カリフォルニア州議会は最近、州内の医師・歯科医院を運営するプライベート・エクイティやヘッジファンドに影響を与える法案SB 351を提出した。この法案は、昨年提出された州法案AB 3129の一部と類似しており、同法案は医療施設のプライベート・エクイティ・グループおよびヘッジファンドによる運営を規制対象としていた。 昨年、AB 3129は州議会で可決されたものの、知事の拒否権行使により成立しなかった。SB 351の提出は、医療事業におけるプライベート・エクイティ投資の影響を検証する動きがカリフォルニア州および全米で継続している一環である。
SB 351は何をするのか?
SB 351は、医療提供者が臨床判断と治療選択の主導権を維持することを確保し、州内の医療提供に対するプライベート・エクイティやヘッジファンドの影響力や支配力を制限することを目的としている。
SB 351は、企業による医療・歯科診療の禁止に関する既存の指針を法典化し強化するものである。具体的には、カリフォルニア州の医師または歯科診療所と何らかの形で関与するプライベート・エクイティ・グループまたはヘッジファンドが、医療上の判断における専門的判断への干渉、または特定の診療業務の管理権行使を禁止する。
提案されている法案では、禁止される活動には以下が含まれる:特定の病状に適した診断検査の決定;他の医療提供者への紹介の必要性の判断;患者の最終的な治療方針や選択肢に対する責任;一定期間における患者診察回数や医師・歯科医師の勤務時間の決定。 診療所に対する支配権の行使には、以下の活動が含まれる:患者医療記録の所有または内容の決定;臨床能力に基づく医師、歯科医師、医療関連スタッフ、医療助手の選任、雇用、解雇;第三者支払機関との契約条件の設定;他の医師または歯科医師との診療提供契約条件の設定;コーディングおよび請求に関する決定;医療機器・消耗品の選定承認。
さらに、SB 351は、プライベート・エクイティ・グループまたはヘッジファンドが、医療提供者または診療所が競争的活動に従事することを制限する能力を制限する。SB 351は、当該提供者が当該診療所を離職または辞任した場合に、プライベート・エクイティ・グループまたはヘッジファンドが、診療所の提供者が診療所と競合することを明示的または黙示的に禁止することを禁止する。 本法案はまた、医療・歯科診療における医療の質、利用状況、倫理的・専門的変化、あるいは私募投資グループやヘッジファンドが採用する収益増加戦略に関する問題について、提供者が中傷、意見表明、またはコメントすることを私募投資グループやヘッジファンドが禁止することを禁止する。カリフォルニア州司法長官は、SB 351の規定を執行するための差止命令その他の衡平法上の救済措置を請求する権利を有する。
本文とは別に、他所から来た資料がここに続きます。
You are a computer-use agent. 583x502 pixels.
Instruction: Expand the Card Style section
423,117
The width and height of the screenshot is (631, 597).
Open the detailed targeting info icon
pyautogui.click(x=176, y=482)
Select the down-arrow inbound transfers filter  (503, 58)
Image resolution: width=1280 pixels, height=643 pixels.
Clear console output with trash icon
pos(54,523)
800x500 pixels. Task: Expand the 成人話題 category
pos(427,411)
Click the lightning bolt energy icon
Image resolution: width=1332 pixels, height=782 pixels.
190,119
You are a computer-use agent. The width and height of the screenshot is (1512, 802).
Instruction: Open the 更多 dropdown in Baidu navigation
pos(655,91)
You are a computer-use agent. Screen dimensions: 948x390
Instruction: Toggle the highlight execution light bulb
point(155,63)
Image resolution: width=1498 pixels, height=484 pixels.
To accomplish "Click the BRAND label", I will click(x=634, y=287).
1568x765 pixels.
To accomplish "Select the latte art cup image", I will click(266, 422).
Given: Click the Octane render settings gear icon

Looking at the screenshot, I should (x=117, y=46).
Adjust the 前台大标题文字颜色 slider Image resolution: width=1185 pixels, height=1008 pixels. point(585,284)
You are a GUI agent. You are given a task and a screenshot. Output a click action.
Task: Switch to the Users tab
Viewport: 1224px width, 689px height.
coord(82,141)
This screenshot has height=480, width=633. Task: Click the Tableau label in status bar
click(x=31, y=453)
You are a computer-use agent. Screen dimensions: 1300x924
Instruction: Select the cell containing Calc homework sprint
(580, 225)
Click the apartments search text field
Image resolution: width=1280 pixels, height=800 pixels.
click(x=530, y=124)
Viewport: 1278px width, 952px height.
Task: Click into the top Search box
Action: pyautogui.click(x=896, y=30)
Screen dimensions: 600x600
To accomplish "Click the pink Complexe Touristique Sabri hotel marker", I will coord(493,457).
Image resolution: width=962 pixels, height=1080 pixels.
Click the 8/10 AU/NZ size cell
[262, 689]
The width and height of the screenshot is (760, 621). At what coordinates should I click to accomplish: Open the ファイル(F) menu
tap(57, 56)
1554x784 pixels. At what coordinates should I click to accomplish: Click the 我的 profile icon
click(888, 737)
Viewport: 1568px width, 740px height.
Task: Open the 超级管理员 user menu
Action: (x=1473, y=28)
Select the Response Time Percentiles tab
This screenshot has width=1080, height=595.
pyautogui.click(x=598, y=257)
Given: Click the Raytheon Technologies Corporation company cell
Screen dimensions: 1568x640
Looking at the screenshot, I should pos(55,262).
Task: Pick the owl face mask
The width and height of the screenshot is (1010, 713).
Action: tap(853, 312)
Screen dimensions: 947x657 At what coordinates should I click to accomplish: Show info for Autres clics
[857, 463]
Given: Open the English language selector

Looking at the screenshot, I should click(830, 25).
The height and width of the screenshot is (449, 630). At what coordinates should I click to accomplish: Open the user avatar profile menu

SB 351には、医師および歯科診療所の経営に関するAB 3129に含まれていた規定の一部が盛り込まれているが、AB 3129ほどの広範な制限は含まれていない。特に、SB 351では、特定のプライベート・エクイティによる医療取引について、カリフォルニア州司法長官への通知および同意を義務付けていない。 またSB 351は、精神科診療所へのヘッジファンドまたはプライベート・エクイティの関与には適用されない。適用範囲は、医師または歯科診療所へのプライベート・エクイティまたはヘッジファンドの関与に限定されている。
次に何が起こるのか?
SB 351は今年も引き続きカリフォルニア州議会で審議され、その過程でさらなる修正が加えられる可能性がある。AB 3129と同様に、SB 351も十分な支持を集め、カリフォルニア州議会で可決される可能性がある。
カリフォルニア州における本法案の再提出は、全米規模で医療事業への民間投資が継続的に注目されていること、および制限条項の制約が示されている。カリフォルニア州の管理組織および専門職団体は、適用される法律および既存の企業慣行上の制限事項への準拠を確保するため、現行の契約内容を見直すべきである。カリフォルニア州議会がこれらの問題への対応に関心を寄せ続けていることを踏まえ、SB 351の制限事項に先手を打って対応を調整することが賢明かもしれない。当社はSB 351の進捗状況を引き続き追跡する。